Work request:
Output, word for word, every line from the line with "You are a computer-use agent. This" through the final line of the data below.

Supplied information:
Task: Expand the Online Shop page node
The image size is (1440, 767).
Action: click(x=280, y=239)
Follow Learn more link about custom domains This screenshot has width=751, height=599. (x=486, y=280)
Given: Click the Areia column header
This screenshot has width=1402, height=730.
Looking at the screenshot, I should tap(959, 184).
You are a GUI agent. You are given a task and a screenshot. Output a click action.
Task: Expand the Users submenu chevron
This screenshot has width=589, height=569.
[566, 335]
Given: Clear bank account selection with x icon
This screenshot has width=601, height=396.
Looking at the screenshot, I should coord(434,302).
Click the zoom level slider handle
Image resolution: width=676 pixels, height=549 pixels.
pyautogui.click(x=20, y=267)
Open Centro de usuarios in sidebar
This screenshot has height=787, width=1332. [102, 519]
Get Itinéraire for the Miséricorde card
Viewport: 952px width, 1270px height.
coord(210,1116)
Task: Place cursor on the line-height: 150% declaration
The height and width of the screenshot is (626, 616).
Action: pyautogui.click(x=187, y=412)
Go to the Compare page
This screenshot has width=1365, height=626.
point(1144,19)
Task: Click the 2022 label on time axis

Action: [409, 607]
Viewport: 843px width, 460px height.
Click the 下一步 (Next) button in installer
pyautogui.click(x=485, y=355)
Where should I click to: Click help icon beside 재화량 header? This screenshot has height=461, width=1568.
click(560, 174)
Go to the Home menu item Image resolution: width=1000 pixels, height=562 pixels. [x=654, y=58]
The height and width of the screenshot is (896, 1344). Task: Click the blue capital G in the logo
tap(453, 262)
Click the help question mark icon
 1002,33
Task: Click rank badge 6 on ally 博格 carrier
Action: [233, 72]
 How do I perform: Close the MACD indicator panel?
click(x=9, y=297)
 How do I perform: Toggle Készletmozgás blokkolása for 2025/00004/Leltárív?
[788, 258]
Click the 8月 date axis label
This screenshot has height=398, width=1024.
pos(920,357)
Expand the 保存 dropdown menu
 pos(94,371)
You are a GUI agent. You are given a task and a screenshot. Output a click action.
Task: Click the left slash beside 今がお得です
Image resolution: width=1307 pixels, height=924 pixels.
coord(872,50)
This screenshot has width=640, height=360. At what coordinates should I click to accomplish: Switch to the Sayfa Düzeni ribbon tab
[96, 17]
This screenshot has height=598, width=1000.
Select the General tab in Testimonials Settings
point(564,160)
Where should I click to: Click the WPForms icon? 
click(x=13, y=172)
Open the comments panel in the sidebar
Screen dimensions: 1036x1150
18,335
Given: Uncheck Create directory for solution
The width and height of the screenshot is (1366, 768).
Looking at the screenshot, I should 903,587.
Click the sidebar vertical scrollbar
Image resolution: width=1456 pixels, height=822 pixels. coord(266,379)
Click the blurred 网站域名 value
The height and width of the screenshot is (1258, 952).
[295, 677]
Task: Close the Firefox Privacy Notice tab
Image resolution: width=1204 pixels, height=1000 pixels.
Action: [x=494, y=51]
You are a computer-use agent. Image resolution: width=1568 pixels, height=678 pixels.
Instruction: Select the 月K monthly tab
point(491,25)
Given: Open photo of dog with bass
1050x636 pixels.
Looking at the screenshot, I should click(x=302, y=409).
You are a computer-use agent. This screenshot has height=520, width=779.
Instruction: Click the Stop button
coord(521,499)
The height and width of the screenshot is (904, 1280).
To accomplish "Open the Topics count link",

Completed exercise:
You are a computer-use agent. This screenshot has height=520, width=779.
Instruction: Click the Stop button
coord(521,499)
The height and width of the screenshot is (904, 1280).
To accomplish "Open the Topics count link",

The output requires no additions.